→ **Page text**:
::::::

Team:BostonU/Modeling

Modeling

One of the main parts of our project was developing a model to help us predict the best places to split a protein. A model was previously developed in Matlab by a graduate student in our lab, Billy Law, and we built off of this model in our project. The overall goal of our model was to find places to split the protein that would create inert halves but still have robust activity when dimerization occurs.

Proteins are comprised of long strings of amino acids. Theoretically, given a protein that is n amino acids long, there are n-1 places to split the protein, since you can split it between each amino acid. This would be unfeasible and too time consuming, so we focused on three major criteria in order to narrow down split site choices.

Our first criteria was to choose to split the protein’s exterior regions. We hypothesized that splitting a protein through its core could potentially interfere with its folding activity and function. We also know that proteins generally have hydrophilic surfaces and hydrophobic cores.

Therefore, we focused on avoiding hydrophobic regions in the protein and targeting hydrophilic regions.

We used the Janin hydrophobicity scale, which assigns each amino acid a number based on how hydrophobic it is (the higher the number is, the more hydrophobic the amino acid is). We took a running average of the hydrophobicity of 11 consecutive amino acids in our model to create a hydrophobicity curve of the entire protein.

Our second criteria was to avoid the secondary structures in the protein: the alpha helices and beta sheets. We hypothesized that splitting through these sheets could also potentially disrupt folding activity and function.

We used an online tool JPRED to predict where there would be alpha helices and beta sheets in the protein. This tool required the primary structure (amino acid sequence) of the protein as the input, and output the secondary structure prediction. Our third criteria was to avoid splitting the catalytic domain of the proteins. We hypothesized that splitting this functional domain could interfere with the protein’s activity. We wanted to avoid any potential disruptions to protein activity so that our system would still have robust activity when the protein halves dimerize.

Using these criteria, we were able to build and manipulate a model in Matlab that would help us predict the best places to split our proteins. Below are the hydrophobicity curves for each of the proteins that we split produced by our model, along with the split sites that we chose shown in black.

We realized that these criteria do not account for a protein’s 3-D structure. As a result, our model ignores the loops and turns in between alpha helices and beta sheets. Loops and turns are structures in the protein that can contribute the most to protein function, such as binding sites, and can be identified in a protein’s 3-D structure.

However, not all proteins have known 3-D structures. We therefore conclude that our model can be used when 3-D structures are unknown, but in order to best identify the most viable split sites, it can be more beneficial to examine the 3-D structure of a protein.

::::::

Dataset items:
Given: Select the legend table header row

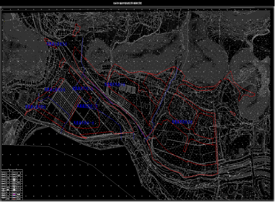Looking at the screenshot, I should (12, 170).
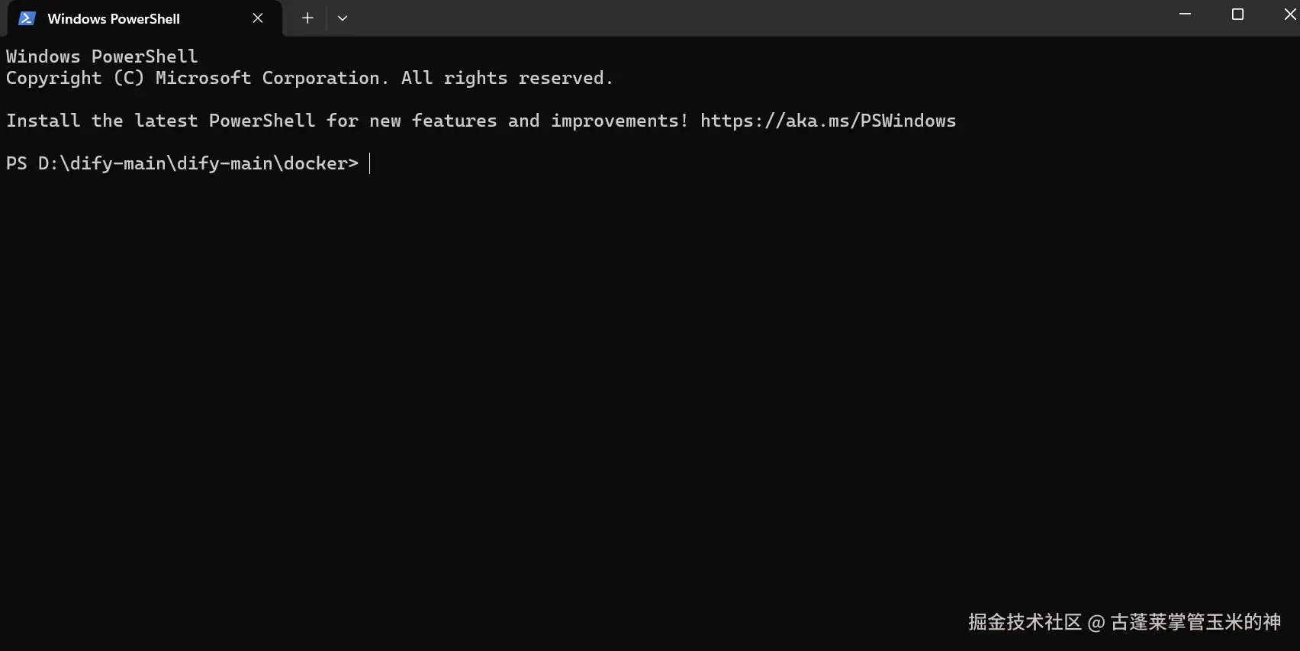Expand the new tab profile dropdown chevron

pyautogui.click(x=343, y=18)
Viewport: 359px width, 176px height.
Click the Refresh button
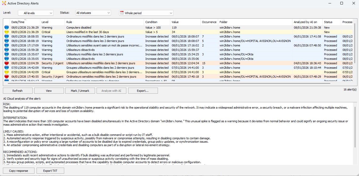pyautogui.click(x=18, y=91)
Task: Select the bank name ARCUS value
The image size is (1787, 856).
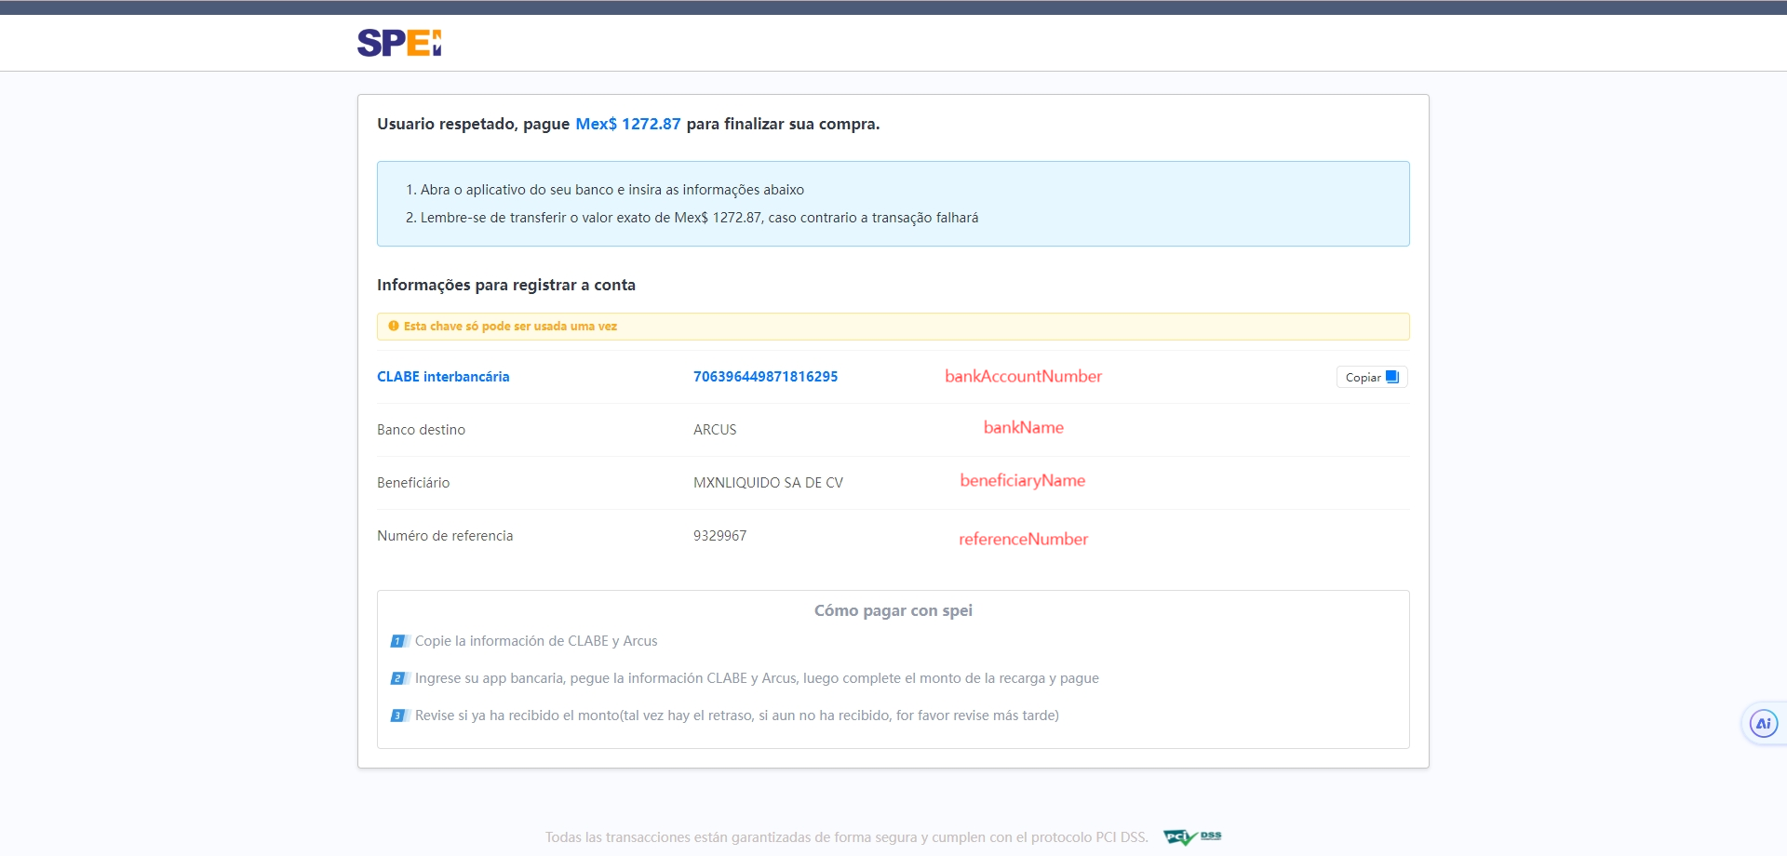Action: tap(715, 430)
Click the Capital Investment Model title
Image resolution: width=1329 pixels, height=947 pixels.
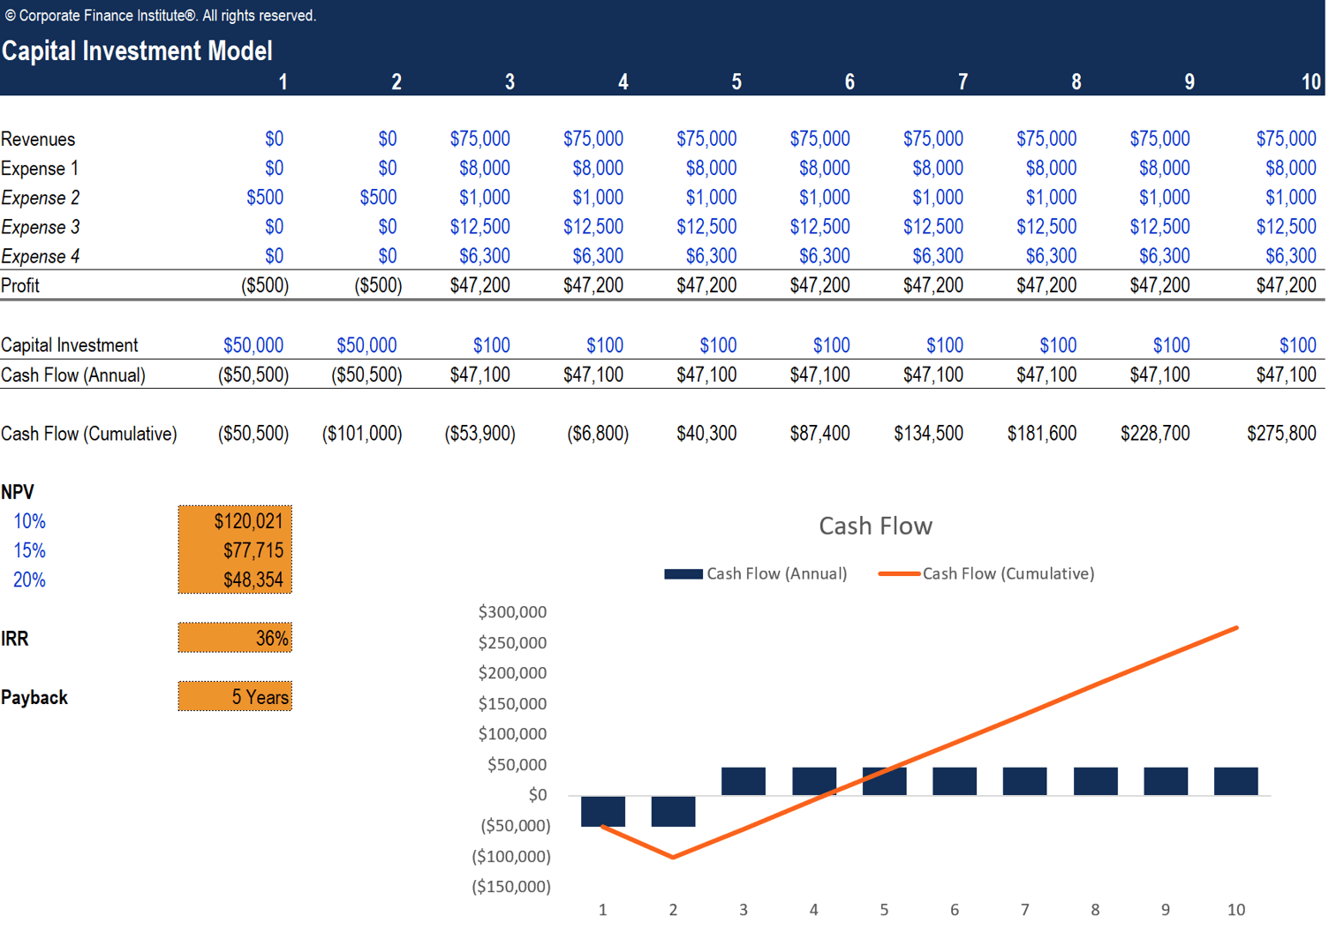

::::::

→ **Your goal**: Please name the hydrophobicity scale used in the modeling page. The data is separate material with no tie to the modeling page.

→ **Written reply**: The Janin hydrophobicity scale.